### TASK TO CARRY OUT
According to the text, how many officials are in the Department of Health's EU coordination unit?
══ TEXT ══
HES, The NHS Information Centre for health and social care
Mr. Hoban: To ask the Secretary of State for Health what contracts (a) his Department and (b) its agencies have with EDF; and how much (i) his Department and (ii) its agencies paid to EDF in each of the last 10 years, broken down by the purpose of the payment. 
Mr. Bradshaw: Our records for contracts only go as far back as 2002 and some data can only be partially provided for the period before 2004. The information of the contracts that the Department of Health and its Executive Agencies have had with EDF since 2002 is as follows:
|(1)Data not available|
Mr. Francois: To ask the Secretary of State for Health how many officials in his Department are wholly or mainly tasked with the negotiation, implementation or the administration of EU legislation and consequent policies. 
As a matter of course, the management of European Union (EU) business rests with policy officials, throughout the Department, depending on the
range and type of active EU legislation being negotiated/administered. The Department has an EU coordination unit (six officials) which supports the handling of EU policy business. In addition to this unit, there is an overseas healthcare team (eight officials) responsible for the management of healthcare regulation/overseas payments to other EU member states.
═══
══ PROVIDED RECORDS ══
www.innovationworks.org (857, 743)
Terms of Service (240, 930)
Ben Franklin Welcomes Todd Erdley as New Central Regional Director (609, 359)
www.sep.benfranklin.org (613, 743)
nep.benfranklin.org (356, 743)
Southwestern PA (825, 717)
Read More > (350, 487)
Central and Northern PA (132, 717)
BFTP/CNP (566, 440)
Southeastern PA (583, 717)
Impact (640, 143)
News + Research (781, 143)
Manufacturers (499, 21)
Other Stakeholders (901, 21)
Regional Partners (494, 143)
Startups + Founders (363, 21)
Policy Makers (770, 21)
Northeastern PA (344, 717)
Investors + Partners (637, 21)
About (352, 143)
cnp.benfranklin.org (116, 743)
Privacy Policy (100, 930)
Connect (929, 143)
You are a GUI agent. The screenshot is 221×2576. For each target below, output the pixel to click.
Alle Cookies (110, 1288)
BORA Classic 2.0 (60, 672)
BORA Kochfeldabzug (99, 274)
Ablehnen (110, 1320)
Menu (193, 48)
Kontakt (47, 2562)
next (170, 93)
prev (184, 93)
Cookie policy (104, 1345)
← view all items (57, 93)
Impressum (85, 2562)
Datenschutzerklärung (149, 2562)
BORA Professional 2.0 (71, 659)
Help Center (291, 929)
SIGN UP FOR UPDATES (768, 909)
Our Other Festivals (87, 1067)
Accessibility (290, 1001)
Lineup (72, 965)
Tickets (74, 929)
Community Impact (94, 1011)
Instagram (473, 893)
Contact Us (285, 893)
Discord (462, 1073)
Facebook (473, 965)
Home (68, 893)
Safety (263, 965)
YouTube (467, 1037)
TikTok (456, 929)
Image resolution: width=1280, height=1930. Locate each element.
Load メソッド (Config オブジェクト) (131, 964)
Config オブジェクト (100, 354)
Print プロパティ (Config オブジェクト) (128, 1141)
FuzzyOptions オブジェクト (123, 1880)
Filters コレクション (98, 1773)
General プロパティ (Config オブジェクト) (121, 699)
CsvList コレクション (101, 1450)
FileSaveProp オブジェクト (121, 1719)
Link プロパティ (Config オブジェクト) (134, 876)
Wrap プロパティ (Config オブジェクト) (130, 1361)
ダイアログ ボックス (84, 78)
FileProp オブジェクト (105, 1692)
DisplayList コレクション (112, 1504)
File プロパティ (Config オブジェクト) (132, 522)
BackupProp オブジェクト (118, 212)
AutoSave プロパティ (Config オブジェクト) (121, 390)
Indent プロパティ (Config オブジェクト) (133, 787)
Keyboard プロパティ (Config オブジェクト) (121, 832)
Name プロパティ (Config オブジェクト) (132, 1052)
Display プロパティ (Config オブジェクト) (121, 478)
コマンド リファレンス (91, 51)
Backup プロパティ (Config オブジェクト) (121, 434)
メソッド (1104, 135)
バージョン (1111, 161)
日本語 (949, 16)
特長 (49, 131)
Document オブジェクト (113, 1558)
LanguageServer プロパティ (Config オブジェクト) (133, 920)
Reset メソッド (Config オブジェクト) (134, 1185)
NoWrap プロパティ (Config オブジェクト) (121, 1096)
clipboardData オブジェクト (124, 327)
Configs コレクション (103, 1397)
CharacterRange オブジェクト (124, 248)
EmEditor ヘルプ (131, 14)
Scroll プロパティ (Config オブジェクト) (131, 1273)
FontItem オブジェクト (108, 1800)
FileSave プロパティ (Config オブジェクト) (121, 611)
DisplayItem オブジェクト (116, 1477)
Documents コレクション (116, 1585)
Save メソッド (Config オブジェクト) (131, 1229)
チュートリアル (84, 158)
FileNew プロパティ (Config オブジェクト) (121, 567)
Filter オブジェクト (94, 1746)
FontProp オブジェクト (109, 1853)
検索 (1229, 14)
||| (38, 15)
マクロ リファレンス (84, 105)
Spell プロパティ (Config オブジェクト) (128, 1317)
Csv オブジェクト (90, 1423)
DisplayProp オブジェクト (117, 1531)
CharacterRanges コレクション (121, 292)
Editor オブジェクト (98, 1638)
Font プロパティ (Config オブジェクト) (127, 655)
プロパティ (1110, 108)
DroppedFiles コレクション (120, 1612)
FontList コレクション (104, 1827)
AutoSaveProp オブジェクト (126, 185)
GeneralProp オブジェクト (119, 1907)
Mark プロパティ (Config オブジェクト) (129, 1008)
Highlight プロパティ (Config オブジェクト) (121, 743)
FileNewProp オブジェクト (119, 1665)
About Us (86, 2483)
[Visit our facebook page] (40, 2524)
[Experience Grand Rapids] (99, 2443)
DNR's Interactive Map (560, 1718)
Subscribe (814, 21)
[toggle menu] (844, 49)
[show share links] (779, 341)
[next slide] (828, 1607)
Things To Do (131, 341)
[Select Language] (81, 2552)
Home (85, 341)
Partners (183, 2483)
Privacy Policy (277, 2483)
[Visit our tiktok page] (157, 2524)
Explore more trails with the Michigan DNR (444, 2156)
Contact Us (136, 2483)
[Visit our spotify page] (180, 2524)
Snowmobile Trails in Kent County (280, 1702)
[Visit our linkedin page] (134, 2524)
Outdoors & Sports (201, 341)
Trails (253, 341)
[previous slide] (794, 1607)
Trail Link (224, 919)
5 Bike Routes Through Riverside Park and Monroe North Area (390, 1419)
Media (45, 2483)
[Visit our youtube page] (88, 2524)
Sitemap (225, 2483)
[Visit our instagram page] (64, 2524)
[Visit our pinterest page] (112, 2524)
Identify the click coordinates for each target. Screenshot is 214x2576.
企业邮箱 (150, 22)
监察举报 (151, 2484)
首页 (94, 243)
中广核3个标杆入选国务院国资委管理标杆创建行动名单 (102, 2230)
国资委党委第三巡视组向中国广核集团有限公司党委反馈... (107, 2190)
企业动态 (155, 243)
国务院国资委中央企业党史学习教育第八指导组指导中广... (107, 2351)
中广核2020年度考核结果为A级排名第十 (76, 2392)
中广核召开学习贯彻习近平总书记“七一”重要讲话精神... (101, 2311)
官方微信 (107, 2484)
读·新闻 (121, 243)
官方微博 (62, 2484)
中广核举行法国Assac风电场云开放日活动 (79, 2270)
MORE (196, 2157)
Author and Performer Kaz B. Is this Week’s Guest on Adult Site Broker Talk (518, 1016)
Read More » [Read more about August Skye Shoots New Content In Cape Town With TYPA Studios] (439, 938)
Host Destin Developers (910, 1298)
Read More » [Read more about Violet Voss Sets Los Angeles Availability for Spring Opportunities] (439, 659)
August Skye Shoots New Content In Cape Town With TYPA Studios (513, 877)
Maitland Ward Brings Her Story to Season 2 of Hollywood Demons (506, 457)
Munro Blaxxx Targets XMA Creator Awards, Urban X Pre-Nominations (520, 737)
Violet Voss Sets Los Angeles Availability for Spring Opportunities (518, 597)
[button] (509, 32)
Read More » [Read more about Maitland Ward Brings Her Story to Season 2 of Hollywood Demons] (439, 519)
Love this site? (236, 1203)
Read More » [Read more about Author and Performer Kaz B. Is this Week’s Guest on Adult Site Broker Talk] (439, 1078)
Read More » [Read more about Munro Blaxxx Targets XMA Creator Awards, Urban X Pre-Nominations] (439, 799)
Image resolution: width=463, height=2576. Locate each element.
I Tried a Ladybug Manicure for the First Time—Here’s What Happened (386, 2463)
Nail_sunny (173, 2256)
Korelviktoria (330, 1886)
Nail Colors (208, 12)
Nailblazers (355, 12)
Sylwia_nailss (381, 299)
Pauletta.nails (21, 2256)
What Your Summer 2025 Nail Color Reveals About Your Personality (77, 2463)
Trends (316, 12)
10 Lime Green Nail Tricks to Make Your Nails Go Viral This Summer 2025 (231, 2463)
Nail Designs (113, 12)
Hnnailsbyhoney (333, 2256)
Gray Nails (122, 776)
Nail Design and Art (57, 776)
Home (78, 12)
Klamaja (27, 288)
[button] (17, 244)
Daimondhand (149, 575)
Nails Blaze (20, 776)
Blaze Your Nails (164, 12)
═══
### OUTPUT BELOW
Six officials.